Nowadays, however, it can be hard to spot much Norwegian about a Norwegian-ownedship, since the oil and shipping
industries have become global. The vessel may be designed in one country, built in another, fly the flag of a third
country, be manned by a foreign crew and never sail in Norway's waters. They are still Norwegian, insisted Ole
Kristian Baervahr of the Norwegian Shipowners Association.
"Shipping is a global industry," he said. "When looking at ships, the main thing you should consider is ownership,
who controls them." Even before the Vikings set off on daring voyages in their longboats a millennium ago, Norwegians
were already accomplished seafarers. They had no choice.
Norway, which is nearly as long as continental Europe, has almost 13,600 miles of ragged coastline, with fjords that
cut deep in the mountainous mainland. The nation turned to the water for transport.

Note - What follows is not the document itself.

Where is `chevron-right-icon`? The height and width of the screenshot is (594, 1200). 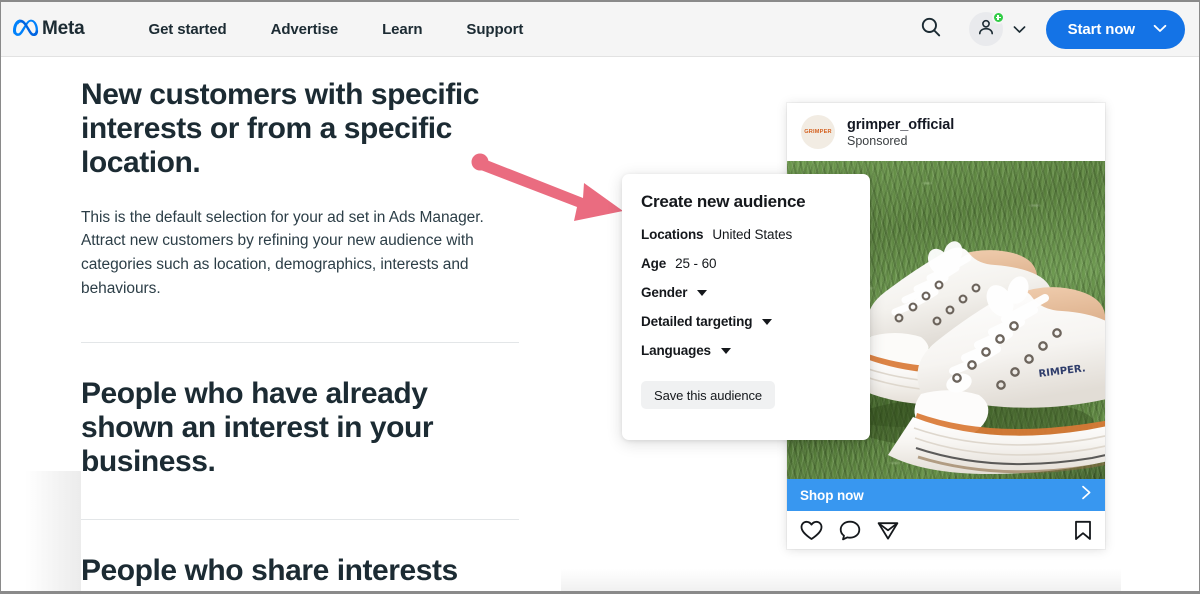
chevron-right-icon is located at coordinates (1086, 495).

"Norway has always been a seafaring nation," said Einar Braathen of the Norwegian Federation of Manufacturing
Industries. "Norwegians had to have that competence for anyone to be able to live here." But today, aboard the
Norwegian ship Blue Marlin, it is another seafaring people -- the Latvians -- who run the show.

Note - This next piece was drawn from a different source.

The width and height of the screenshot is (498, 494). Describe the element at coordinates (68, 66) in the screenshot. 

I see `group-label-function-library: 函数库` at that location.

Frederik Steenbuch, manager of Oslo-based Offshore Heavy Transport that owns the 56,000-ton Blue Marlin, laughed at
the idea that Norwegians were transporting the USS Cole. The warship was badly damaged in an Oct. 12 bomb attack that
killed 17 sailors and wounded 39.
"This has nothing to do with Norway," he said. "It is purely international. The Blue Marlin was built in Taiwan,
flies a Panama flag and has a crew from Latvia.... The key machinery on board was built in Korea under a Danish
license." Others say companies like Steenbuch's wouldn't exist without the nation's strong focus on the sea and
thriving offshore oil industry. "There is broad base of maritime and offshore competence in Norway," Baervahr said.
The Norwegian vessels that went to the aid of the Russian navy after the Kursk disaster were developed for the
offshore oil industry. A team of British and Norwegian deep-sea divers, who usually work for the oil industry, sailed
to the Kursk wreck site aboard the DSV Seaway Eagle, an advanced Norwegian diving vessel. In about 30 hours, the oil
industry divers were able to do what the Russian navy hadn't been able to do in a week: reach the Kursk under about
330 feet of water and confirm that the crew was dead.
"Most of the technology that made the Kursk operation possible was probably developed working for (the Norwegian oil
companies) Statoil and Norsk Hydro off Norway," Baerheim said by telephone from the company's headquarters in the
west coast city of Stavanger. But, Baerheim said, the Seaway Eagle was built in The Netherlands, flies a Liberian
flag and has an international crew.
Now another Norwegian offshore oil vessel, the Regalia, is working above the wreck of the Kursk, off north-western
Russia's Kola Peninsula, to recover the dead. Deep-sea divers from Norway and Russia, supported by the rig, have cut
holes in the Kursk's hull and recovered a dozen bodies.
The Regalia is owned by the Norwegian company ProSafe, is under contract to the American concern Halliburton, flies a
Bahamas' flag, was built in Sweden in 1985 and has a mainly Swedish and British crew. Baerheim said being global is
also a Norwegian tradition. The Vikings, after all, sailed to North America and as far south as Baghdad. "The Vikings
were also very international. They had the world as their marketplace," she said.